How can the atrocities of the Native residential institutions of forced assimilation, continue to be ignored by the mainstream media, governments, and the public? (These institutions should not be referred to as “schools”. )
How can faith communities, some of whom were involved with these institutions, not advocate to have the truth revealed, and work toward reconciliation?
Some of the following might be traumatic for those who have had experiences related to forced assimilation.
The Facebook group, Every Child Matters, documents the progress in locating the remains of children on the grounds of some of these institutions. And stories of those who have been affected. Searches continue in the lands called the United States and Canada.
A community to provide educational resources, generate awareness, share events and actions and work together to create a world our 7 generations yet to come can feel proud to be a part of.

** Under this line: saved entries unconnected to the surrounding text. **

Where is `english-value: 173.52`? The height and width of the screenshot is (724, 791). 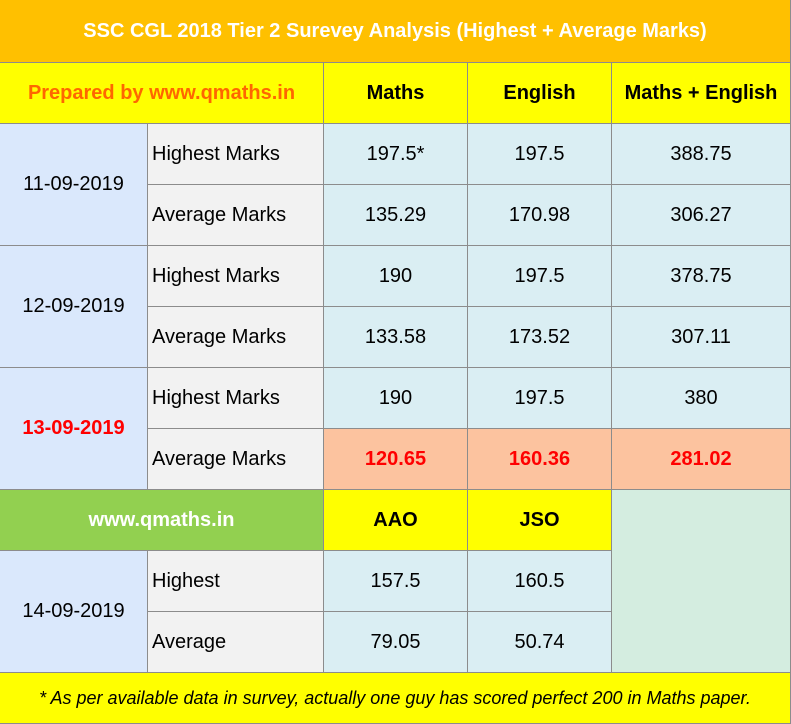
english-value: 173.52 is located at coordinates (540, 338).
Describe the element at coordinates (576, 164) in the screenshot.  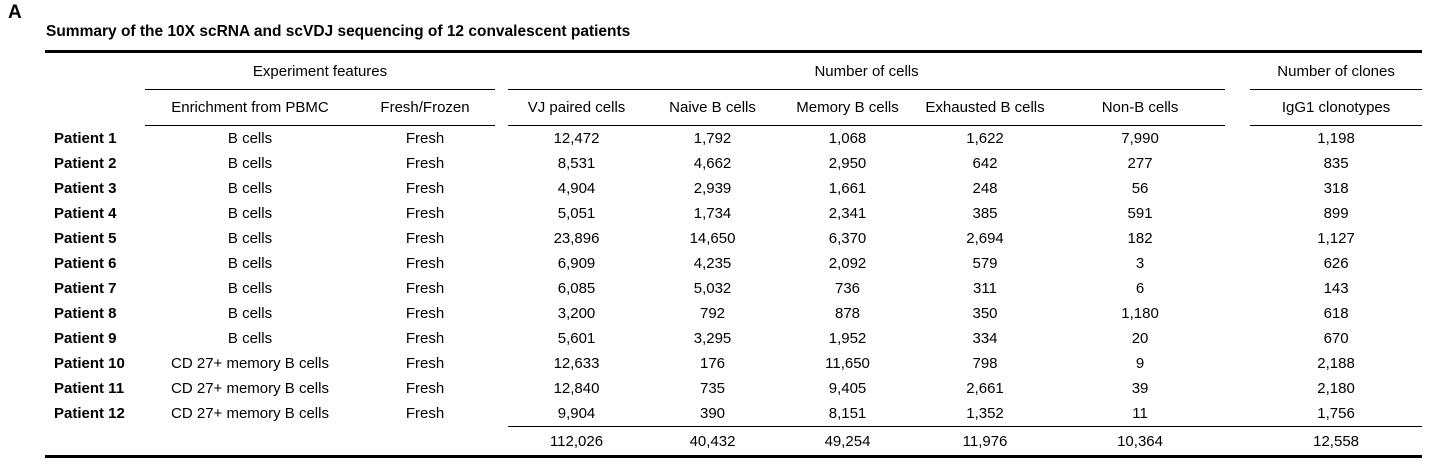
I see `vj-paired-cells-value: 8,531` at that location.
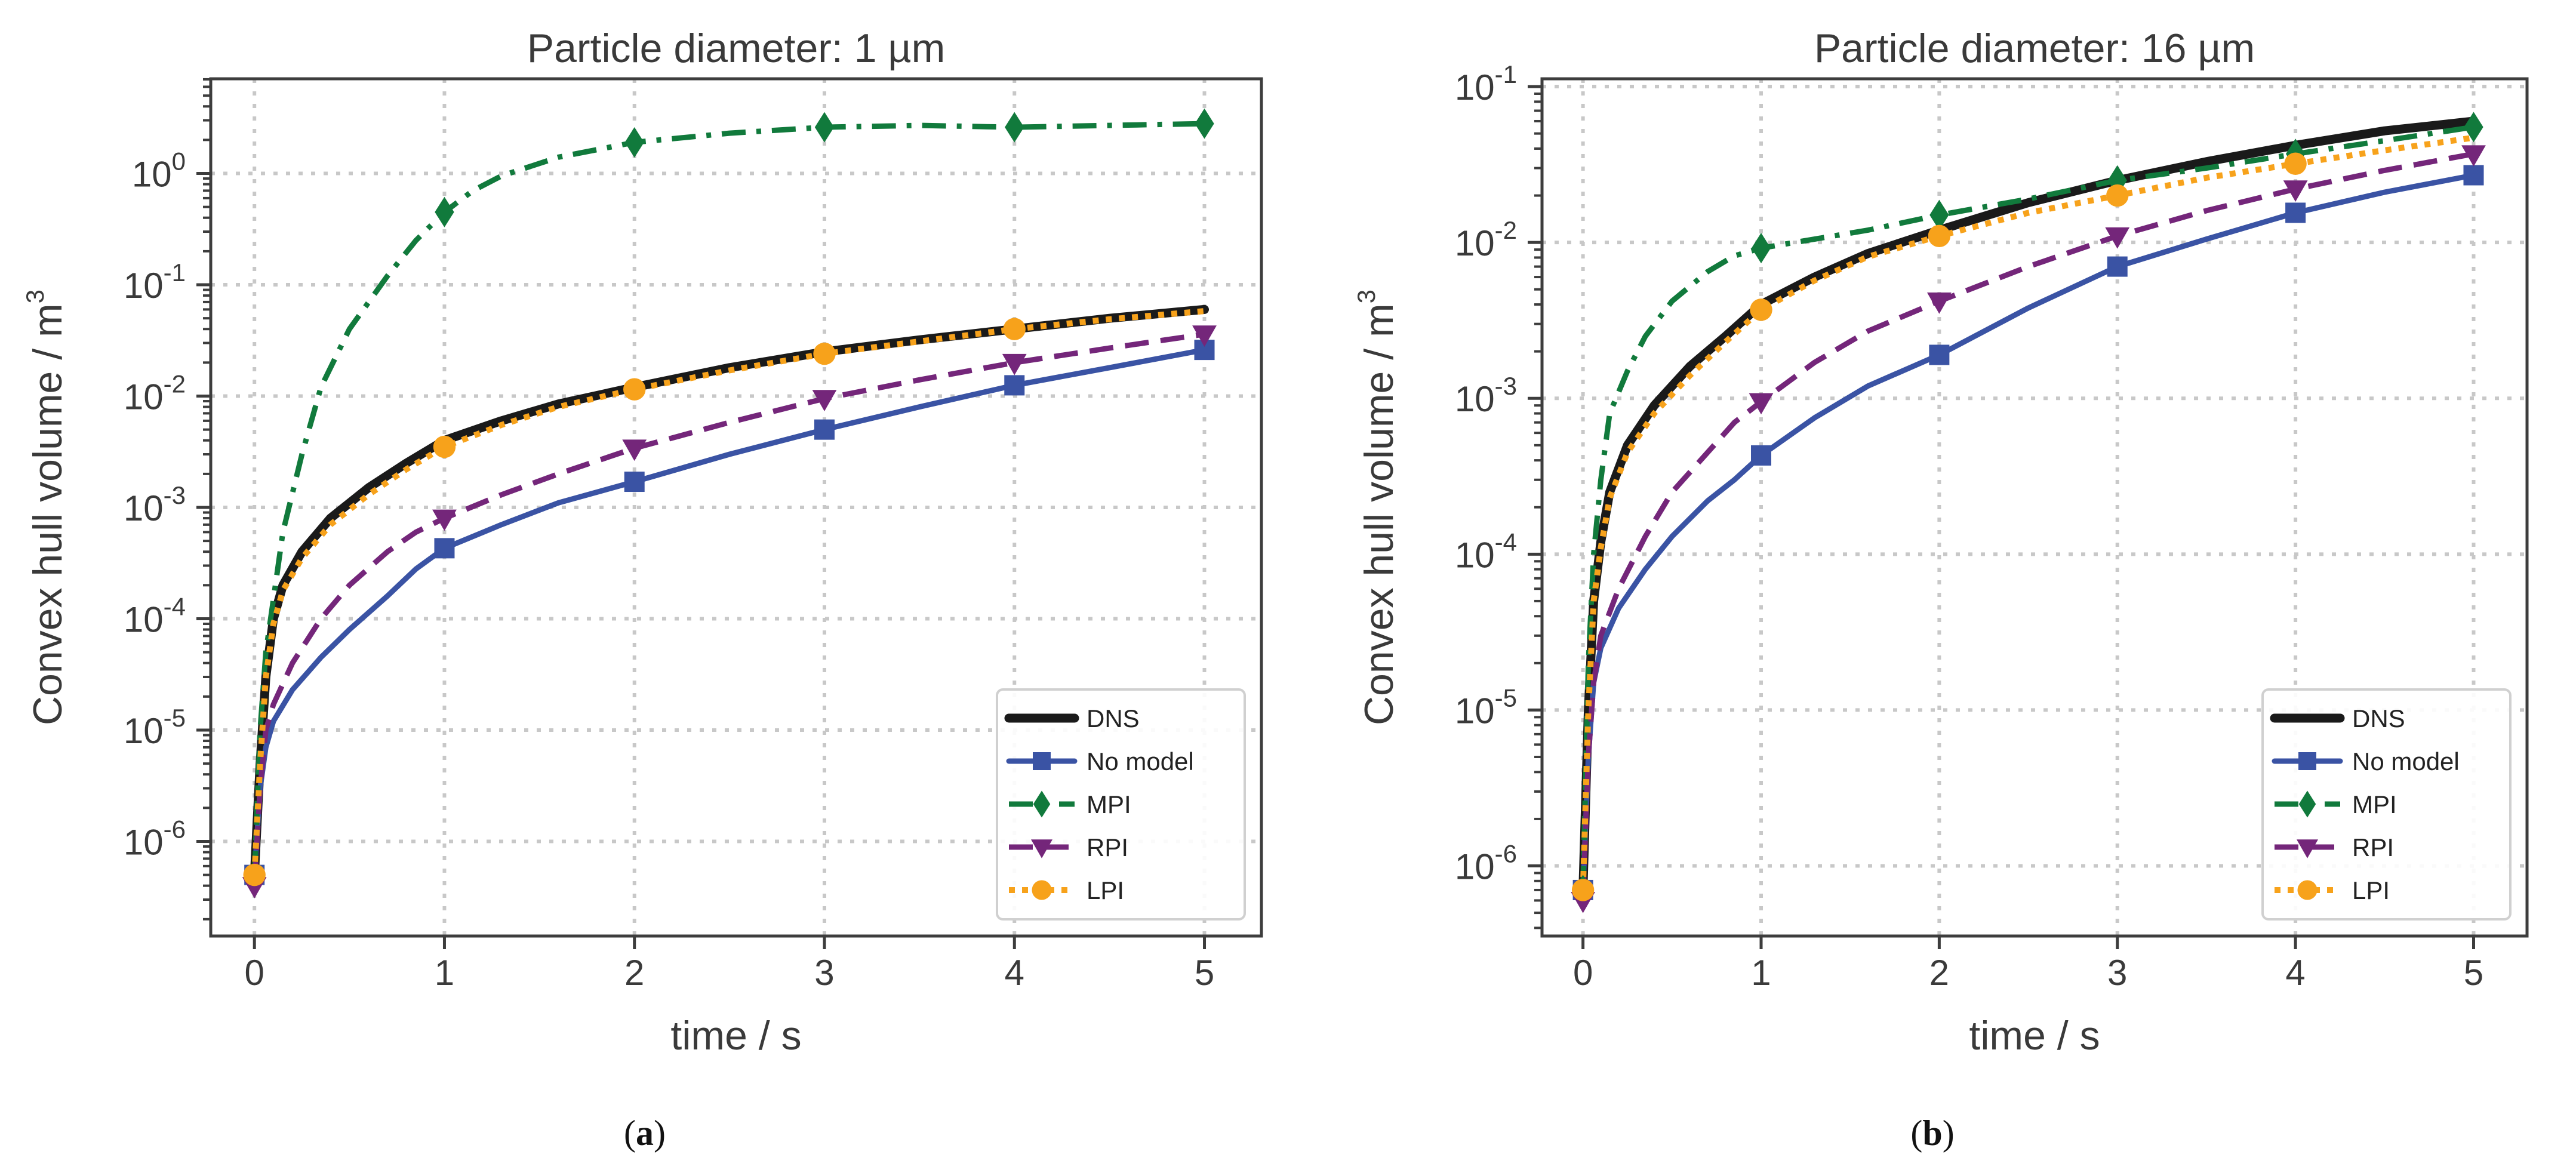  Describe the element at coordinates (645, 1133) in the screenshot. I see `panel-caption: (a)` at that location.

“Every person will do their work in their own way as we move forward.
Some will take direct action and take action. That is important. Some will write policy. That is important. Some will do ceremony. That is important. Some will share stories. That is important. Some will build relationships and understanding. That is important. Some will teach. That is important. If we all do what we know how to do, with what we know, it will be good.
Everyone and everything has purpose. Keep your ears and minds and hearts open. Try to listen to each other without forming an opinion. Listen to things as information. You don’t have to agree with it. But you can validate it as someone’s experiences, feelings and ways of healing. ”
As it says on that Facebook page, “Every person will do their work in their own way as we move forward… If we all do what we know how to do, with what we know, it will be good.”
What work will we choose to do? The concept of truth and reconciliation begins with finding and sharing the truth. One thing I’ve been called to do is share what I’m learning on this website. https://landbackfriends.com/
Try to imagine how an Indigenous person feels as hundreds more remains of children continue to be uncovered. And seeing almost nothing is done to acknowledge that. To witness the continued erasure.
The following explains why orange is used as a theme for some of what is written and shared.
Both the National Day for Truth and Reconciliation and Orange Shirt Day take place on September 30.
Orange Shirt Day is an Indigenous-led grassroots commemorative day that honours the children who survived residential schools and remembers those who did not. This day relates to the experience of Phyllis Webstad, a Northern Secwepemc (Shuswap) from the Stswecem’c Xgat’tem First Nation, on her first day of school, where she arrived dressed in a new orange shirt, which was taken from her. It is now a symbol of the stripping away of culture, freedom and self-esteem experienced by Indigenous children over generations.
On September 30, we encourage all Canadians to wear orange to raise awareness of the very tragic legacy of residential schools, and to honour the thousands of Survivors.